Given records

▬▬▬▬▬▬▬▬▬▬

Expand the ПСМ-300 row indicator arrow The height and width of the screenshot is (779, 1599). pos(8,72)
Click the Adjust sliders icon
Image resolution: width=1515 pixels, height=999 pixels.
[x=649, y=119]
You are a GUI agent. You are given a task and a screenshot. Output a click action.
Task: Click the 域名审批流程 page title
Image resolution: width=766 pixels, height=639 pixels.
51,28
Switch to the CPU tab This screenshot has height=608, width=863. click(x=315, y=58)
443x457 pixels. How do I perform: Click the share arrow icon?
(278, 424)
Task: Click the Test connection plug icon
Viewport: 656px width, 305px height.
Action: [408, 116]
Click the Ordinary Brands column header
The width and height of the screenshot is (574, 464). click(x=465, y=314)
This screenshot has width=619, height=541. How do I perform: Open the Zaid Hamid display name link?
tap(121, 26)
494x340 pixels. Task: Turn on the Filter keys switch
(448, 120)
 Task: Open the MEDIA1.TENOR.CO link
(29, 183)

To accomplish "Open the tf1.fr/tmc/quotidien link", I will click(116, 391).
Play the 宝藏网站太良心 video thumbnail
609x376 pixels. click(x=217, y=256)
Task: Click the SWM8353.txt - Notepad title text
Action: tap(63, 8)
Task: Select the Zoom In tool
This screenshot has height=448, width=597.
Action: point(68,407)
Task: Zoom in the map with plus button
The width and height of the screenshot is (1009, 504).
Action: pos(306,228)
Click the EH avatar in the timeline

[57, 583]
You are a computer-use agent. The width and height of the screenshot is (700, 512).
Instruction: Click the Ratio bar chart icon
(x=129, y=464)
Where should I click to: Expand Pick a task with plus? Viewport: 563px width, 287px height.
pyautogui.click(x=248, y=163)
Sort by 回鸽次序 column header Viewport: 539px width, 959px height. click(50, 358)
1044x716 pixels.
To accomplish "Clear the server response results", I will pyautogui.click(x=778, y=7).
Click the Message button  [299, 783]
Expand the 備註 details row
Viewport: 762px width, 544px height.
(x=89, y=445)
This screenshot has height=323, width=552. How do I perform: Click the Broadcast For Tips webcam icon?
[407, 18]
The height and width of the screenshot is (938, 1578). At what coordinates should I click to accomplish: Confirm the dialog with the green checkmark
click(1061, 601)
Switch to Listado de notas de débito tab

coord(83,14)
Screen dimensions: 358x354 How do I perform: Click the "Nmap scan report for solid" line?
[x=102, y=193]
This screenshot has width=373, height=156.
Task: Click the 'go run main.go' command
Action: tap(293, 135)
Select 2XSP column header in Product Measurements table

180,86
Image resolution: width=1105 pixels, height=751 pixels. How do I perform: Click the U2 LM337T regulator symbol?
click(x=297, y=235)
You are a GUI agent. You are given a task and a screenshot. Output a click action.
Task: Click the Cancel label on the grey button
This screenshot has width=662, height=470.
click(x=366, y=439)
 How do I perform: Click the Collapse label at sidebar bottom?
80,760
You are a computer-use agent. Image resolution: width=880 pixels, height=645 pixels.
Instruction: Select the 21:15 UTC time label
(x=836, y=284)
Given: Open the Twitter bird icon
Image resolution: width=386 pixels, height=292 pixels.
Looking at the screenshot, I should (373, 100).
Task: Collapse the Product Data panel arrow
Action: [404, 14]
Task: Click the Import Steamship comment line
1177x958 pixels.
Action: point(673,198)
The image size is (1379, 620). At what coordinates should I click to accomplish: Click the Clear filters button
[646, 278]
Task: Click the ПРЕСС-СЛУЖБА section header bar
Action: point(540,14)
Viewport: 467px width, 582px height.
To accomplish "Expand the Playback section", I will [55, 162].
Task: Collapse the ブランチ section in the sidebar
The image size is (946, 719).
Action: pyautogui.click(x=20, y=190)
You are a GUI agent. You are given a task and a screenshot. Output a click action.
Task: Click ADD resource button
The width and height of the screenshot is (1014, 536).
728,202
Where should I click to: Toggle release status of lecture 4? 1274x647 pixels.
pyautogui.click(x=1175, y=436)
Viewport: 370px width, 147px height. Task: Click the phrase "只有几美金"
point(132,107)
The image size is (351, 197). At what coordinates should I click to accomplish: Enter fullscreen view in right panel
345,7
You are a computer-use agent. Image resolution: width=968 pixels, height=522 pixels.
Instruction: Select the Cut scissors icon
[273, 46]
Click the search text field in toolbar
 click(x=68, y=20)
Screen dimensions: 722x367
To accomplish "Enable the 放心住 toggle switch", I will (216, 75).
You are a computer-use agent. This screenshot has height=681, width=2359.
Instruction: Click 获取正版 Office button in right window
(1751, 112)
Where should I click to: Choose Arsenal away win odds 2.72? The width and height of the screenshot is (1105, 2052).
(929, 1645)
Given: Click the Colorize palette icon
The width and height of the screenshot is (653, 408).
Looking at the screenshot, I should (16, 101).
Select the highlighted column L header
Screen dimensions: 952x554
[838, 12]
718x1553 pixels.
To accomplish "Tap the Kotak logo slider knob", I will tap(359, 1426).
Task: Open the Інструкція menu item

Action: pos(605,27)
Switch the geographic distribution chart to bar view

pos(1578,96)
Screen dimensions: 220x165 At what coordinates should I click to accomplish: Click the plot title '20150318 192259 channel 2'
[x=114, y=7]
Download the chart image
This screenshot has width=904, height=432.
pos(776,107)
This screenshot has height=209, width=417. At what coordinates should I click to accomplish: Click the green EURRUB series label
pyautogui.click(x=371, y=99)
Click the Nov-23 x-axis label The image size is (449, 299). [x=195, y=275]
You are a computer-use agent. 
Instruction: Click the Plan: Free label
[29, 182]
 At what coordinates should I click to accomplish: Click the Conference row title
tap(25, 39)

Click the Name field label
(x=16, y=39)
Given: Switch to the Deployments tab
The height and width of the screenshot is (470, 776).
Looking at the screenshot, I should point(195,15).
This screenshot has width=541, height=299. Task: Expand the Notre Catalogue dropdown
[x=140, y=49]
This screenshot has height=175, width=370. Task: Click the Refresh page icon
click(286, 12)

▬▬▬▬▬▬▬▬▬▬

To do
Rewrite all of the data above, changing each "Viewport" to "Canvas" and leaving everything else untouched.

Output below
Expand the ПСМ-300 row indicator arrow The height and width of the screenshot is (779, 1599). pos(8,72)
Click the Adjust sliders icon
Image resolution: width=1515 pixels, height=999 pixels.
[x=649, y=119]
You are a GUI agent. You are given a task and a screenshot. Output a click action.
Task: Click the 域名审批流程 page title
Image resolution: width=766 pixels, height=639 pixels.
51,28
Switch to the CPU tab This screenshot has height=608, width=863. click(x=315, y=58)
443x457 pixels. How do I perform: Click the share arrow icon?
(278, 424)
Task: Click the Test connection plug icon
Canvas: 656px width, 305px height.
Action: [408, 116]
Click the Ordinary Brands column header
The width and height of the screenshot is (574, 464). click(x=465, y=314)
This screenshot has width=619, height=541. How do I perform: Open the Zaid Hamid display name link?
tap(121, 26)
494x340 pixels. Task: Turn on the Filter keys switch
(448, 120)
 Task: Open the MEDIA1.TENOR.CO link
(29, 183)

To accomplish "Open the tf1.fr/tmc/quotidien link", I will click(116, 391).
Play the 宝藏网站太良心 video thumbnail
609x376 pixels. click(x=217, y=256)
Task: Click the SWM8353.txt - Notepad title text
Action: tap(63, 8)
Task: Select the Zoom In tool
This screenshot has height=448, width=597.
Action: point(68,407)
Task: Zoom in the map with plus button
The width and height of the screenshot is (1009, 504).
Action: pos(306,228)
Click the EH avatar in the timeline

[57, 583]
You are a computer-use agent. The width and height of the screenshot is (700, 512).
Instruction: Click the Ratio bar chart icon
(x=129, y=464)
Where should I click to: Expand Pick a task with plus? Canvas: 563px width, 287px height.
pyautogui.click(x=248, y=163)
Sort by 回鸽次序 column header Canvas: 539px width, 959px height. click(50, 358)
1044x716 pixels.
To accomplish "Clear the server response results", I will pyautogui.click(x=778, y=7).
Click the Message button  [299, 783]
Expand the 備註 details row
Canvas: 762px width, 544px height.
(x=89, y=445)
This screenshot has height=323, width=552. How do I perform: Click the Broadcast For Tips webcam icon?
[407, 18]
The height and width of the screenshot is (938, 1578). At what coordinates should I click to accomplish: Confirm the dialog with the green checkmark
click(1061, 601)
Switch to Listado de notas de débito tab

coord(83,14)
Screen dimensions: 358x354 How do I perform: Click the "Nmap scan report for solid" line?
[x=102, y=193]
This screenshot has width=373, height=156.
Task: Click the 'go run main.go' command
Action: tap(293, 135)
Select 2XSP column header in Product Measurements table

180,86
Image resolution: width=1105 pixels, height=751 pixels. How do I perform: Click the U2 LM337T regulator symbol?
click(x=297, y=235)
You are a GUI agent. You are given a task and a screenshot. Output a click action.
Task: Click the Cancel label on the grey button
This screenshot has width=662, height=470.
click(x=366, y=439)
 How do I perform: Click the Collapse label at sidebar bottom?
80,760
You are a computer-use agent. Image resolution: width=880 pixels, height=645 pixels.
Instruction: Select the 21:15 UTC time label
(x=836, y=284)
Given: Open the Twitter bird icon
Image resolution: width=386 pixels, height=292 pixels.
Looking at the screenshot, I should (373, 100).
Task: Collapse the Product Data panel arrow
Action: [404, 14]
Task: Click the Import Steamship comment line
1177x958 pixels.
Action: point(673,198)
The image size is (1379, 620). At what coordinates should I click to accomplish: Click the Clear filters button
[646, 278]
Task: Click the ПРЕСС-СЛУЖБА section header bar
Action: point(540,14)
Canvas: 467px width, 582px height.
To accomplish "Expand the Playback section", I will [55, 162].
Task: Collapse the ブランチ section in the sidebar
The image size is (946, 719).
Action: pyautogui.click(x=20, y=190)
You are a GUI agent. You are given a task and a screenshot. Output a click action.
Task: Click ADD resource button
The width and height of the screenshot is (1014, 536).
728,202
Where should I click to: Toggle release status of lecture 4? 1274x647 pixels.
pyautogui.click(x=1175, y=436)
Canvas: 370px width, 147px height. Task: Click the phrase "只有几美金"
point(132,107)
The image size is (351, 197). At what coordinates should I click to accomplish: Enter fullscreen view in right panel
345,7
You are a computer-use agent. Image resolution: width=968 pixels, height=522 pixels.
Instruction: Select the Cut scissors icon
[273, 46]
Click the search text field in toolbar
 click(x=68, y=20)
Screen dimensions: 722x367
To accomplish "Enable the 放心住 toggle switch", I will (216, 75).
You are a computer-use agent. This screenshot has height=681, width=2359.
Instruction: Click 获取正版 Office button in right window
(1751, 112)
Where should I click to: Choose Arsenal away win odds 2.72? The width and height of the screenshot is (1105, 2052).
(929, 1645)
Given: Click the Colorize palette icon
The width and height of the screenshot is (653, 408).
Looking at the screenshot, I should (16, 101).
Select the highlighted column L header
Screen dimensions: 952x554
[838, 12]
718x1553 pixels.
To accomplish "Tap the Kotak logo slider knob", I will tap(359, 1426).
Task: Open the Інструкція menu item

Action: pos(605,27)
Switch the geographic distribution chart to bar view

pos(1578,96)
Screen dimensions: 220x165 At what coordinates should I click to accomplish: Click the plot title '20150318 192259 channel 2'
[x=114, y=7]
Download the chart image
This screenshot has width=904, height=432.
pos(776,107)
This screenshot has height=209, width=417. At what coordinates should I click to accomplish: Click the green EURRUB series label
pyautogui.click(x=371, y=99)
Click the Nov-23 x-axis label The image size is (449, 299). [x=195, y=275]
You are a computer-use agent. 
Instruction: Click the Plan: Free label
[29, 182]
 At what coordinates should I click to accomplish: Click the Conference row title
tap(25, 39)

Click the Name field label
(x=16, y=39)
Given: Switch to the Deployments tab
The height and width of the screenshot is (470, 776).
Looking at the screenshot, I should point(195,15).
This screenshot has width=541, height=299. Task: Expand the Notre Catalogue dropdown
[x=140, y=49]
This screenshot has height=175, width=370. Task: Click the Refresh page icon
click(286, 12)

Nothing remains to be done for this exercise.